**TEXT SECTION:**
| HN Mirror

Y	Hacker News new \| ask \| show \| jobs


	by delinka 2843 days ago
	Am I understanding correctly that this is a manual process and not currently automated? (And can I cancel my request so you can move on to others for now?)

2 comments

brillout 2843 days ago

Code-wise it is fully automated. But it's slow and it doesn't scale. We have to spin up new servers manually. As OP said, we'll need to make changes for ghuser.io to be scalable. Ideally GitHub adds an API that lists all your contribs. Which is (obviously) not in our hands but we are talking with GitHub.

link

lourot 2843 days ago

It's cheeply automated to handle 10 profile requests per day, which is more than what we got in the past few months. So now we're giving it some human help and we'll have to rethink the system.

What is your username? I'll cancel your request, thanks!

**PROBLEMS TO SOLVE:**
**A.** Answer these questions using the Hacker News thread about ghuser.io:
(i) How many profile requests per day is the system automated to handle?
(ii) According to brillout, what has to be done manually?
(iii) What information does lourot ask for in order to cancel the request?
**B.** Decide whether each statement agrees with the Hacker News thread about ghuser.io, answering yes or no and quoting the words that decide it:
(i) brillout says that, in terms of code, the process is fully automated.
(ii) lourot says the system received more than 10 profile requests per day over the past few months.
(iii) GitHub already offers an API that lists all of a user's contributions.
**C.** Write a continuation of the Hacker News thread about ghuser.io that picks up after its last comment.
The entries further down are not needed for anything here.

**RAW RECORDS:**
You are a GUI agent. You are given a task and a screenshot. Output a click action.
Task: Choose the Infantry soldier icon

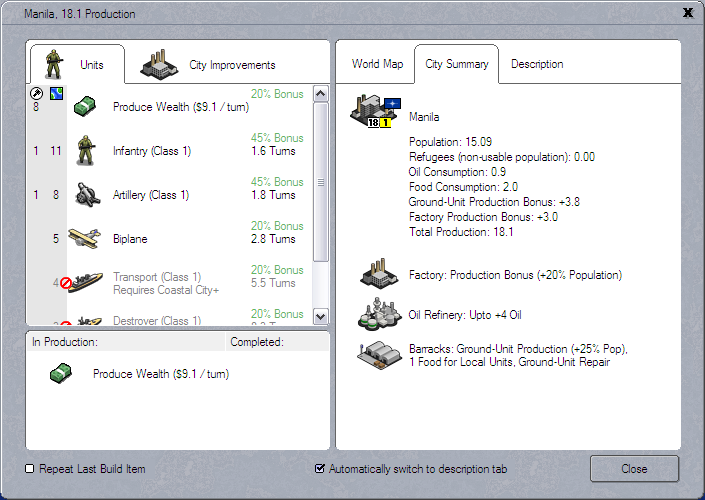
...
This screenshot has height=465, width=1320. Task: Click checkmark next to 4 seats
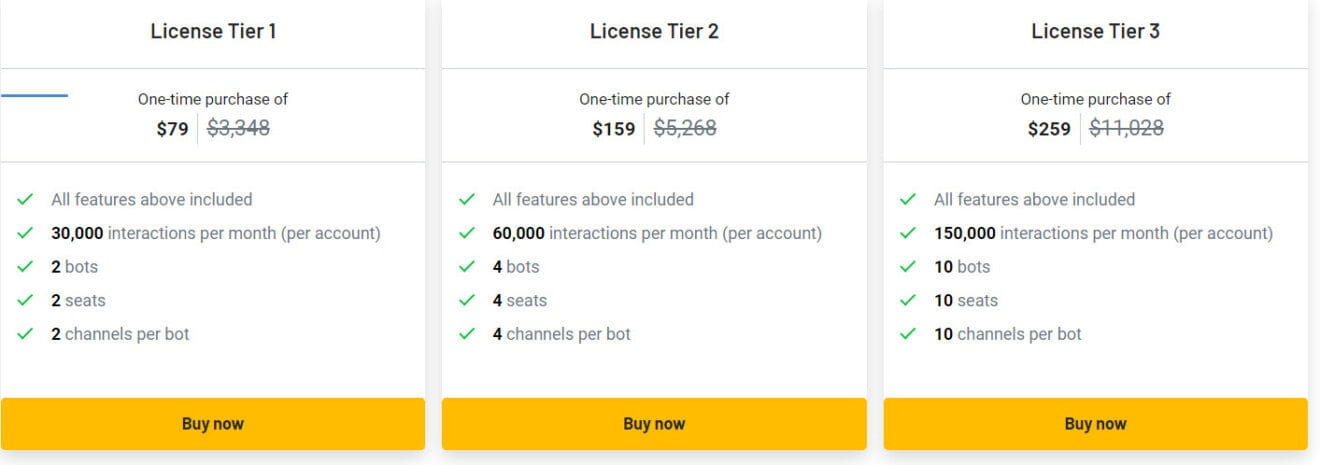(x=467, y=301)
...
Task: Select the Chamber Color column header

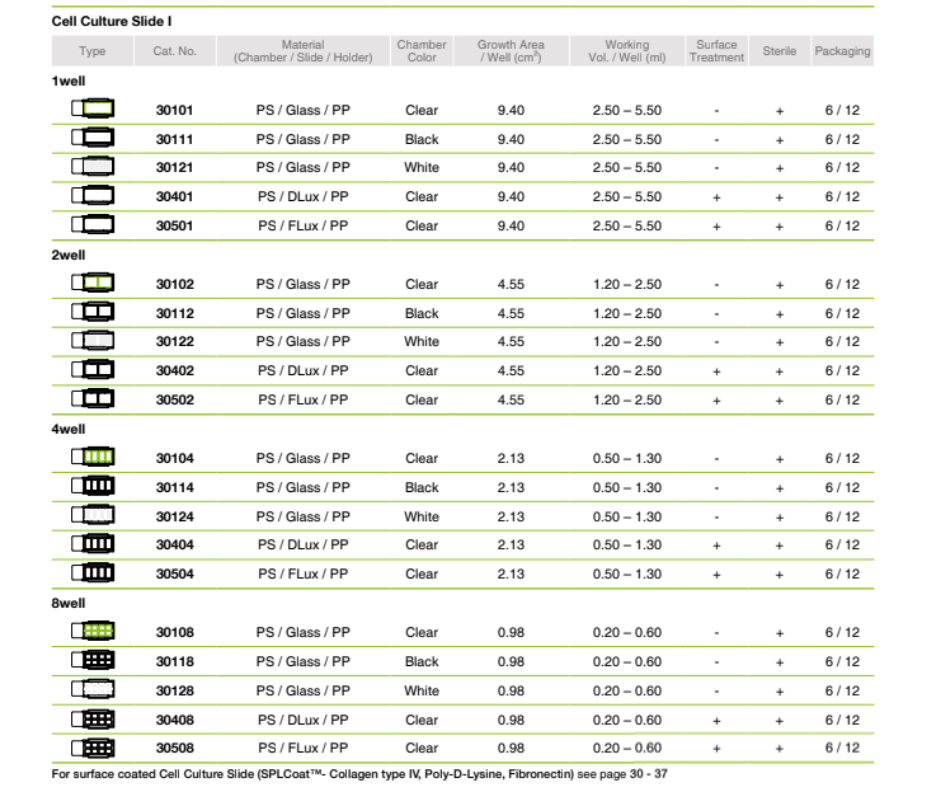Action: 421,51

**RESPONSES:**
**A.**
(i) 10 profile requests per day.
(ii) Spinning up new servers.
(iii) The username.

**B.**
(i) Yes: "Code-wise it is fully automated."
(ii) No: "which is more than what we got in the past few months"
(iii) No: "Ideally GitHub adds an API that lists all your contribs. Which is (obviously) not in our hands"

**C.**
link

social_quotient 2843 days ago

Seems like the perfect match for aws lambdas. I’d consider setting the tasks for crawling in to SQS and then trigger the lambdas to go do single crawl functions.

For better control over the throttle and concurrency you can leverage dynamodb... I love it for controlling lambdas but not for storage.

If you need more power than a lambda then you can do a similar process with EC2. Populate the SQS Trigger the aws lambda to turn on EC2 machine. Consider spot instances to save a ton of money.

If you need ideas I’m sure HN readers would be glad to help solution for afar.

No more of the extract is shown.